위에서 유추한대로 역대기서와 에스더서, 그리고 레위기와 사무엘서과 명확하게 구별됨을 볼 수 있습니다. 레위기는 사무엘서보다도 명사문장의 비율이 상당히 낮게 나오는 것을 볼 수 있는데, 이는 주로 제의에 대한 명령(동사)이 주되게 나오는 레위기 책 자체의 문체적인 특징에 기인하는 것이라 볼 수 있습니다.

다음으로 전치사의 사용의 경향성을 살펴 보도록 하겠습니다. 위에서 했던 대로 우선 각 책에서 나타나는 전치사 사용 비율을 아래와 같이 그래프로 표현해 보았습니다.

In [11]:

#preposition
sam_prep <- filter(sam, sp == 'prep')
sam_prep <- select(sam_prep, lex)
sam_prep = as.data.frame(table(sam_prep$lex))
sam_prep <- cbind(sam_prep, prop.table(sam_prep$Freq)*100)
names(sam_prep) <- c("prep", "freq", "prop")
sam_prep <- sam_prep[!(sam_prep$prep == 'את'),]
sam_prep <- sam_prep[order(sam_prep$freq,decreasing=T)[1:5],]

chr_prep <- filter(chr, sp == 'prep')
chr_prep <- select(chr_prep, lex)
chr_prep = as.data.frame(table(chr_prep$lex))
chr_prep <- cbind(chr_prep, prop.table(chr_prep$Freq)*100)
names(chr_prep) <- c("prep", "freq", "prop")
chr_prep <- chr_prep[!(chr_prep$prep == 'את'),]
chr_prep <- chr_prep[order(chr_prep$freq,decreasing=T)[1:5],]

lev_prep <- filter(lev, sp == 'prep')
lev_prep <- select(lev_prep, lex)
lev_prep = as.data.frame(table(lev_prep$lex))
lev_prep <- cbind(lev_prep, prop.table(lev_prep$Freq)*100)
names(lev_prep) <- c("prep", "freq", "prop")
lev_prep <- lev_prep[!(lev_prep$prep == 'את'),]
lev_prep <- lev_prep[order(lev_prep$freq,decreasing=T)[1:5],]

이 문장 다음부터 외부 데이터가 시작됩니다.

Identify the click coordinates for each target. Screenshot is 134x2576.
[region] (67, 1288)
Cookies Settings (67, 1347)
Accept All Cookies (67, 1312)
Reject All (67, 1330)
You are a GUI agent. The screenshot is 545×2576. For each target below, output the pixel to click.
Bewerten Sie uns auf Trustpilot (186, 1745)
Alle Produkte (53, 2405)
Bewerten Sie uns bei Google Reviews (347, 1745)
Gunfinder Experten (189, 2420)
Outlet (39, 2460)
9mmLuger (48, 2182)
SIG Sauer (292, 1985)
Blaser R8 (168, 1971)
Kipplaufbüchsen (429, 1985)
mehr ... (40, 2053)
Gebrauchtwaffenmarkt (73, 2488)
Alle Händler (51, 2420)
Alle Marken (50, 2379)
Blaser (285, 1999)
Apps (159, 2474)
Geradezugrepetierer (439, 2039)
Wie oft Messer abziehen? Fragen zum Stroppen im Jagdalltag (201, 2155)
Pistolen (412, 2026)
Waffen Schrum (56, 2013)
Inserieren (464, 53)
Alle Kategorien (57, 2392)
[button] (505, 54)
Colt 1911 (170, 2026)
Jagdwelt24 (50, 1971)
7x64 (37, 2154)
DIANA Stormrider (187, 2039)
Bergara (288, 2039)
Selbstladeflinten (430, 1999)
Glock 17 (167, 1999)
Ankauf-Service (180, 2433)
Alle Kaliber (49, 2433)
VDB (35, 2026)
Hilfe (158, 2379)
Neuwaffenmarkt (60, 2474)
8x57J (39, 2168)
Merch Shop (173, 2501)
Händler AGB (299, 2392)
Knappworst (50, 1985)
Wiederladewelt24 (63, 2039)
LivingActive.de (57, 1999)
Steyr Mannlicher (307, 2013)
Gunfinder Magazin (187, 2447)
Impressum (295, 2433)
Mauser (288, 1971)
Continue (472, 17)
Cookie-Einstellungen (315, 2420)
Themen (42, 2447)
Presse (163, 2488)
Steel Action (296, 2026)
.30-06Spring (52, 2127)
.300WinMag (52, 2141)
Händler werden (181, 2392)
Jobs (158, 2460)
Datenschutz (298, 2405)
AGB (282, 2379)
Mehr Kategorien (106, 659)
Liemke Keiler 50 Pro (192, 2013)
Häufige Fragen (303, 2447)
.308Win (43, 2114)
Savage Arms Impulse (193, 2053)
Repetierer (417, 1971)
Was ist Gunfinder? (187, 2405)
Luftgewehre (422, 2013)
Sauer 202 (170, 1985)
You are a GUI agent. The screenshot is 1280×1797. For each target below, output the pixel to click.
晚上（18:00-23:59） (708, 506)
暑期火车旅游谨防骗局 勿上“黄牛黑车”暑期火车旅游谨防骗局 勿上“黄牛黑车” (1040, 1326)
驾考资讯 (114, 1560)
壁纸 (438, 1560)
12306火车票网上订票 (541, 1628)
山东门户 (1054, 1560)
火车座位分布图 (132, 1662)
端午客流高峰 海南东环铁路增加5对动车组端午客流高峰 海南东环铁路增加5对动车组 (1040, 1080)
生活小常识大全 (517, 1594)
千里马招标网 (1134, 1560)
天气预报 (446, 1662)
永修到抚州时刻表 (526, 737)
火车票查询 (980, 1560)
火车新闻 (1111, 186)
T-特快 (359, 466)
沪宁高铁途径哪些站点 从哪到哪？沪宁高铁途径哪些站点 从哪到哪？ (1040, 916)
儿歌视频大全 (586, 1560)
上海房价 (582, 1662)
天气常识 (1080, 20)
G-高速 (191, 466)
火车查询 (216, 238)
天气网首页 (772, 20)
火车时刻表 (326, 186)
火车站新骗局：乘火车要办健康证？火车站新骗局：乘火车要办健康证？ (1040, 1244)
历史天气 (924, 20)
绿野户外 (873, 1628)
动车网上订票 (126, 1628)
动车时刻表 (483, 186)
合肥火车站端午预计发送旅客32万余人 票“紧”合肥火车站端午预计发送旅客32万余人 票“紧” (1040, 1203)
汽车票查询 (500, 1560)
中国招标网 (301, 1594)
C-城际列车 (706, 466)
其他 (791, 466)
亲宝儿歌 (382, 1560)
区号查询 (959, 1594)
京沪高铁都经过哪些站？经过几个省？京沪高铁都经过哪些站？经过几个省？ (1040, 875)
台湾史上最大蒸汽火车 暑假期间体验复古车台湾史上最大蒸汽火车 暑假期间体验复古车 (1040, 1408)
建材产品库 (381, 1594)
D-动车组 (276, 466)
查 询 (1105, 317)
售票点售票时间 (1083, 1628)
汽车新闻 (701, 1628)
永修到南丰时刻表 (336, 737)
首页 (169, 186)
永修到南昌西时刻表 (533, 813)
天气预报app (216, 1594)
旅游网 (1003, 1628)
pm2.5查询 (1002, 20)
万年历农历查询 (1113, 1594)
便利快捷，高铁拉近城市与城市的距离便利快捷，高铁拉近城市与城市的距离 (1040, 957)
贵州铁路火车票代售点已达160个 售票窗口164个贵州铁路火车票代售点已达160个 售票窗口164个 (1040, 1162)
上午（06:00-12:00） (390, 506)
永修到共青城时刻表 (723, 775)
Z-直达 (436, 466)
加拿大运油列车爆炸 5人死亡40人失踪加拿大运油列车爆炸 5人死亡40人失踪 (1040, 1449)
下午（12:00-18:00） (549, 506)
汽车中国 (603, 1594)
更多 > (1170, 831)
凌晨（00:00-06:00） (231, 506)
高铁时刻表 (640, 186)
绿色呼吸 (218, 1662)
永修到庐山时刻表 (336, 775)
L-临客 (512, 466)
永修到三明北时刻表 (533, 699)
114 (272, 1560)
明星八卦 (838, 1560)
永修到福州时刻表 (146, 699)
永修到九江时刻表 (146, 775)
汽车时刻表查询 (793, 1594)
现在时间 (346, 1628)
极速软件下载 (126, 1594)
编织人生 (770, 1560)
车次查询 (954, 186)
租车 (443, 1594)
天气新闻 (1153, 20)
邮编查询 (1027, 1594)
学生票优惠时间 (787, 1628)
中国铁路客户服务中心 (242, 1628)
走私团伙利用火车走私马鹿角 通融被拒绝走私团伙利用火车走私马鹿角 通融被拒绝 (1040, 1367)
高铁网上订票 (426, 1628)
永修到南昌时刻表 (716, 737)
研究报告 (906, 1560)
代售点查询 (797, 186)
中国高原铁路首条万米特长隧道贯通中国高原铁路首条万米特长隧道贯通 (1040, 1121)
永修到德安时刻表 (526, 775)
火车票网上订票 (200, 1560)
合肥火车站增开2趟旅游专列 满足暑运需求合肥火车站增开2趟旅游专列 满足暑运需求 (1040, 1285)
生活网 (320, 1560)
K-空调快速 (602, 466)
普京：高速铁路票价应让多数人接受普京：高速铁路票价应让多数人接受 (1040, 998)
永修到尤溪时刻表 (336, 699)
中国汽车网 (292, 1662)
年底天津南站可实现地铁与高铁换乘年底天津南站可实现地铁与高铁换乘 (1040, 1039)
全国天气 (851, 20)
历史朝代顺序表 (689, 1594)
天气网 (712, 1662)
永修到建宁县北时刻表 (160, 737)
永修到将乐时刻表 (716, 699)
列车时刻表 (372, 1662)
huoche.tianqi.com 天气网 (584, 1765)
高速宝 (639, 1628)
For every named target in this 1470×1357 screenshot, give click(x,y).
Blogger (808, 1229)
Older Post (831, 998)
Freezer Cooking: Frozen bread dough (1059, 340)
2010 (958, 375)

esth_prep <- filter(esth, sp == 'prep')
esth_prep <- select(esth_prep, lex)
esth_prep = as.data.frame(table(esth_prep$lex))
esth_prep <- cbind(esth_prep, prop.table(esth_prep$Freq)*100)
names(esth_prep) <- c("prep", "freq", "prop")
esth_prep <- esth_prep[!(esth_prep$prep == 'את'),]
esth_prep <- esth_prep[order(esth_prep$freq,decreasing=T)[1:5],]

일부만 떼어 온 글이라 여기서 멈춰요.